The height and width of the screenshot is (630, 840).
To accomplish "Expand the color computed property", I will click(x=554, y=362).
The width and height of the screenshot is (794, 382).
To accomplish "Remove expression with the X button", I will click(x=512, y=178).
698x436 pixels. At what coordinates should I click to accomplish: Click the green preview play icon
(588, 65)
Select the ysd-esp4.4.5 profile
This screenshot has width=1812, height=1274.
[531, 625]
------------------------
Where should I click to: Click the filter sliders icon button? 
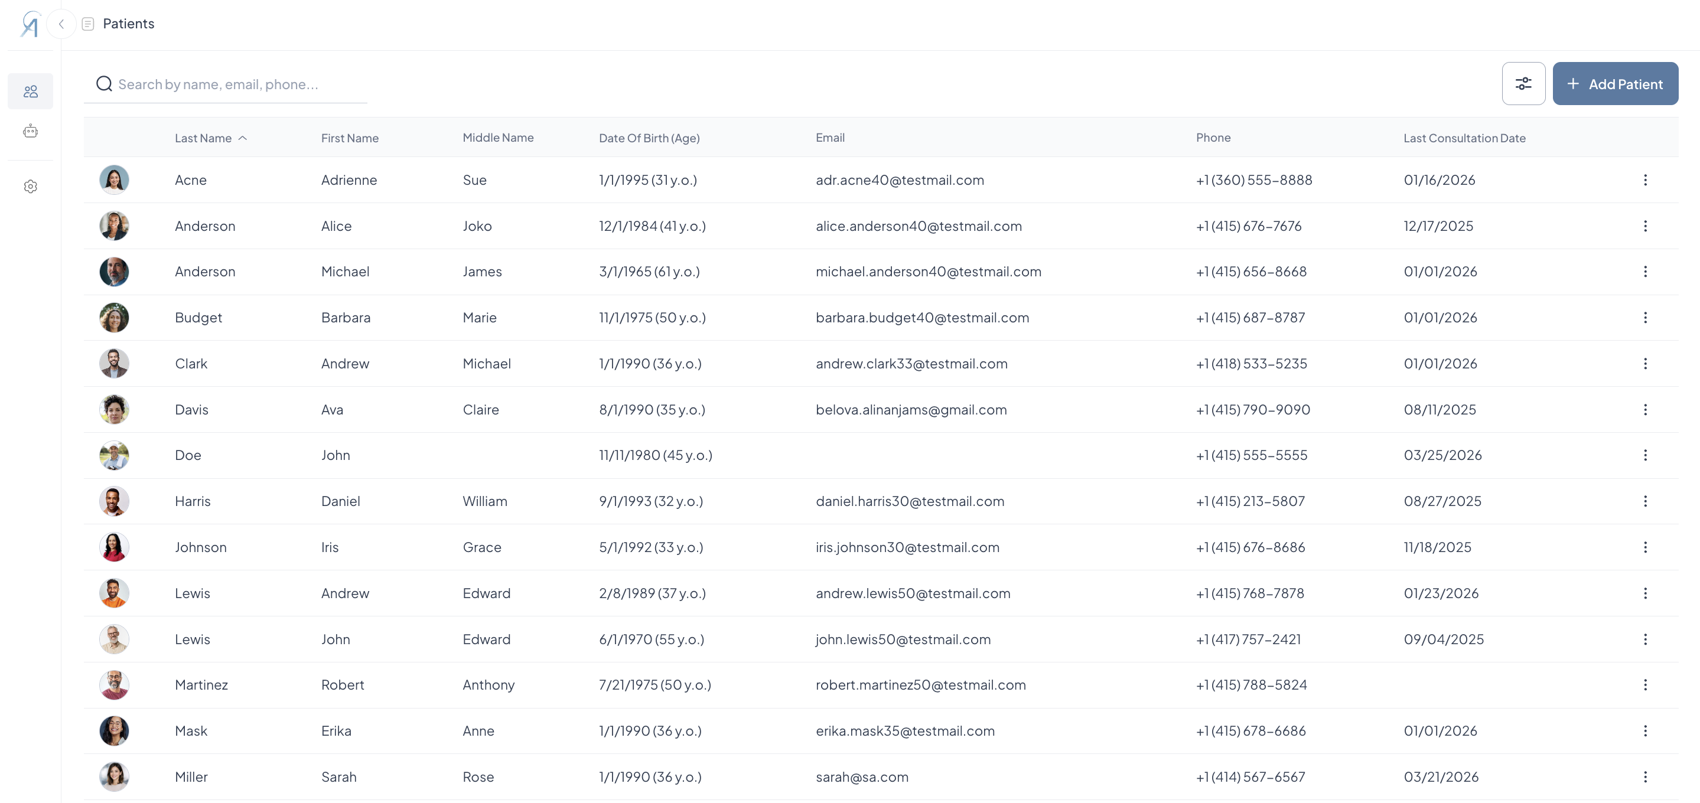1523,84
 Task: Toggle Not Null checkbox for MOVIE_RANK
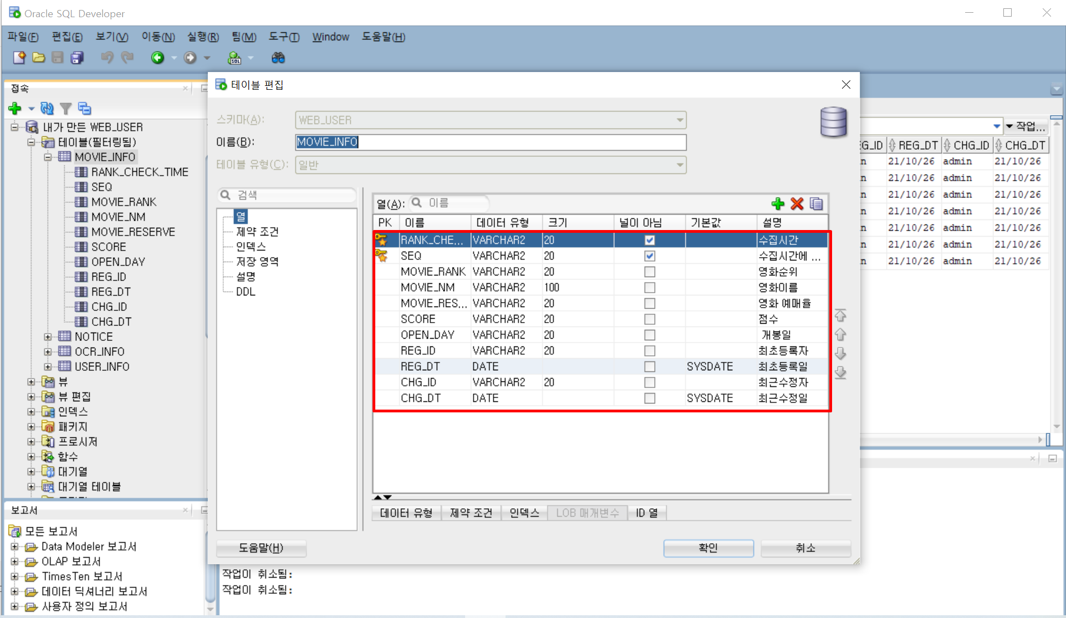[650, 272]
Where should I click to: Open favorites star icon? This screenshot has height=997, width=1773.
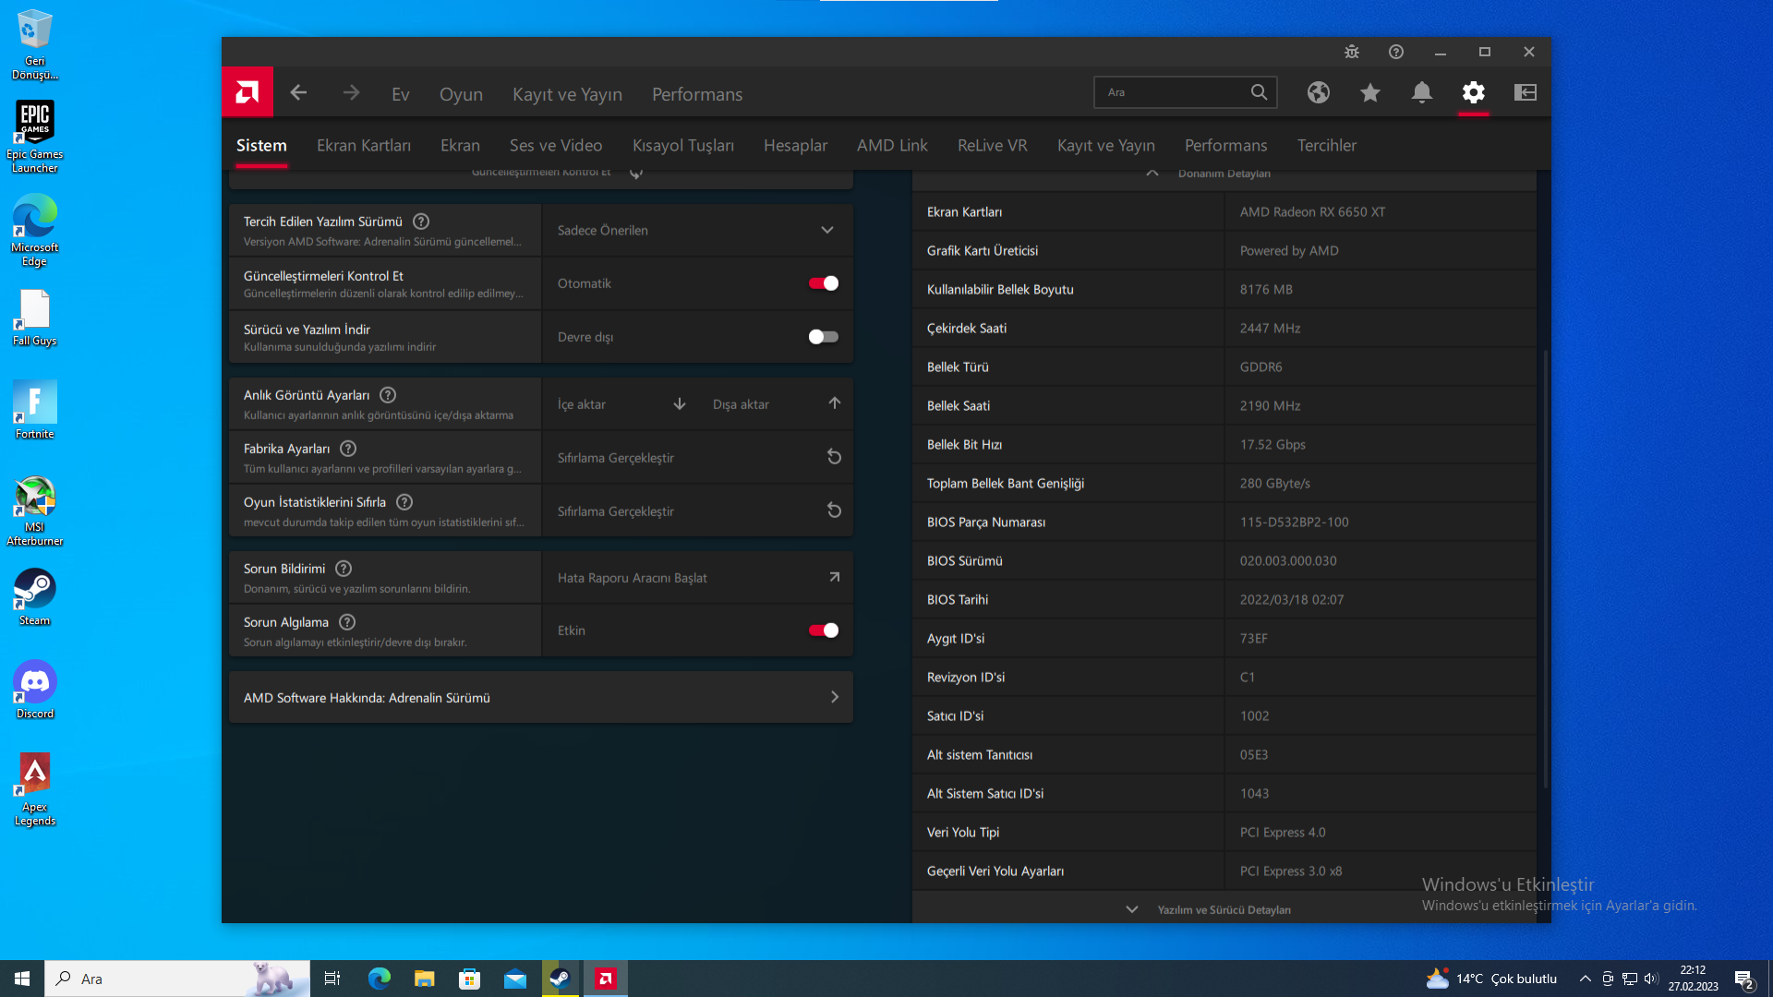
------------------------
* **EXERCISE**: Lines with the word "will" in the data need counting; report the count alone.

* **WRITTEN REPLY**: 2